Twitter began the layoffs last week. Though it wouldn't say how many of its 7,500 workers lost their jobs, news reports estimate roughly half did.

The trifling way it dismissed employees was akin to breaking up with someone over a text message. It was disrespectful and insensitive. It demonstrated a blatant lack of empathy.

Musk prides himself on being all about free speech. He worships at the altar of tweeting what's on his mind, with little regard for consequences.

Yet, he fell silent in the days before upending all those workers' lives.

"Looks like I'm unemployed y'all," one manager tweeted. "Just got remotely logged out of my work laptop and removed from Slack."

The company did not respond to repeated requests for comment.

Musk opted to tweet to his nearly 115 million followers about the precipitous drop in revenue from advertisers concerned about content on Twitter, but he didn't have the decency to have a corporate-wide meeting and face his staff — people with mortgages, rent payments, auto loans, child-care expenses and possibly caregiving responsibilities for elderly parents.

Where was Musk's fervent and very public commentary when he was deciding their fates?

Workers had to follow Musk's Twitter feed to decipher what might be in store for them in the lead-up to the announcement.
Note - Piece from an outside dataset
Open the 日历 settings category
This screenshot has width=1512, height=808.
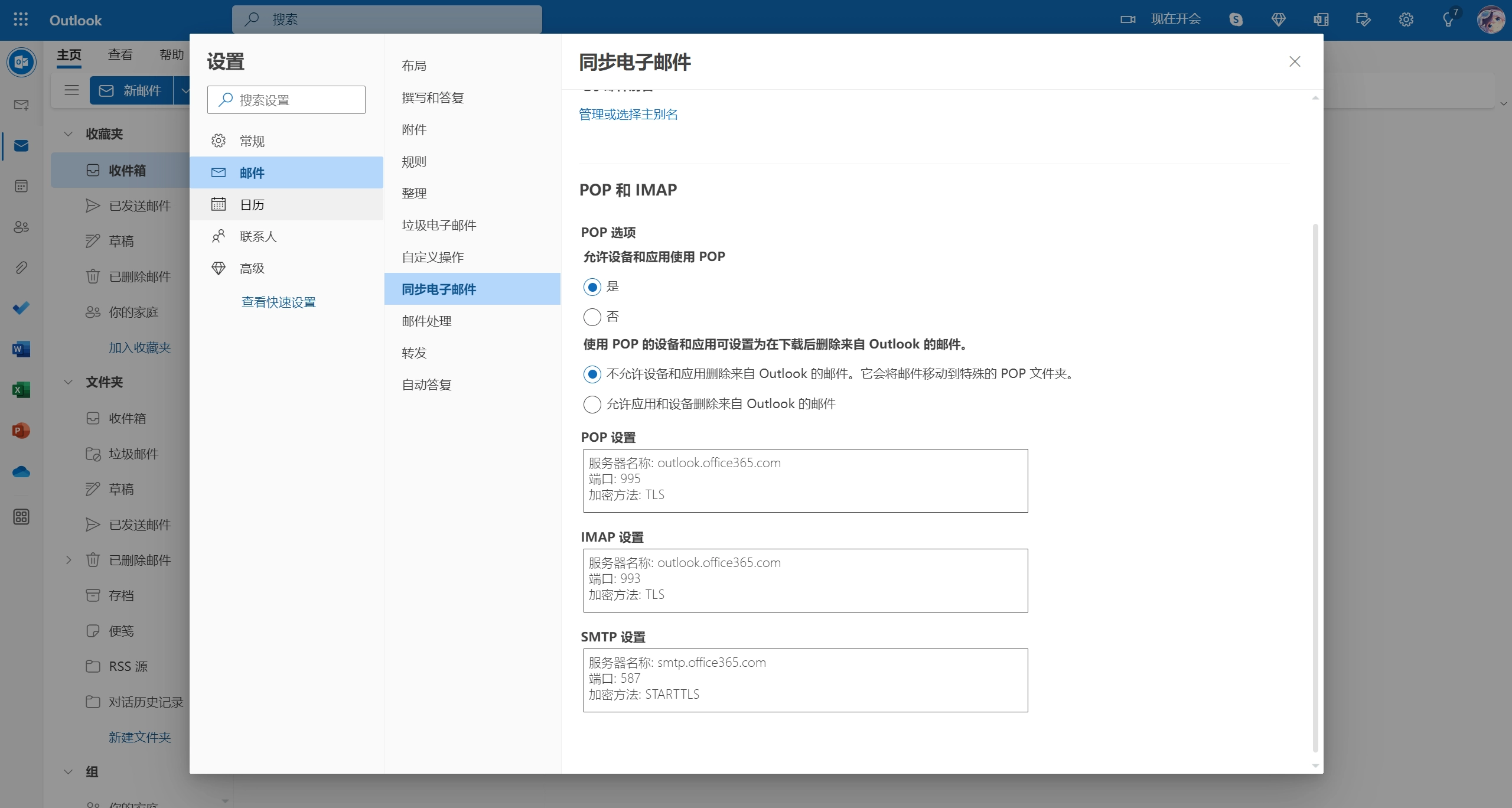pyautogui.click(x=252, y=205)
And many who were kicked to the curb weren't informed by Musk or Twitter's managers; they figured it out when their work email stopped working, according to news reports.

"In an effort to place Twitter on a healthy path, we will go through the difficult process of reducing our global workforce," the notification said.

Here's another indication of how badly Musk mucked up the firings.

Absurdly, the company has been scrambling to rehire some workers who were just let go. The mass confusion continues, and Musk does not appear to be altering his strategy in any way.

In the days since the layoffs, canned workers have been posting about their terminations on Twitter under the hashtags "#OneTeam" and "#LoveWhereYouWorked."

Musk had time to retweet — then delete — a false report about the brutal attack on House Speaker Nancy Pelosi's husband, but a personal note to employees, even to say "See ya," was just too much for the bombastic billionaire.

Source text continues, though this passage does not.